▶ **Your objective**: Looking at the listing, state how many of its lines contain the string "screenshot". Write only the number.

▶ **Extracted information**:
[Start of Attachment]

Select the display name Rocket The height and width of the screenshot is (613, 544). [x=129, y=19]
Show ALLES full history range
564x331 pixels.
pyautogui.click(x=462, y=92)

[End of Attachment]
[Start of Attachment]

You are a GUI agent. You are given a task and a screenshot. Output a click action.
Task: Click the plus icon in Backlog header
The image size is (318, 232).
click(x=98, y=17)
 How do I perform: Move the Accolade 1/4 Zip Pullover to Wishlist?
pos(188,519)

[End of Attachment]

▶ **Task response**: 2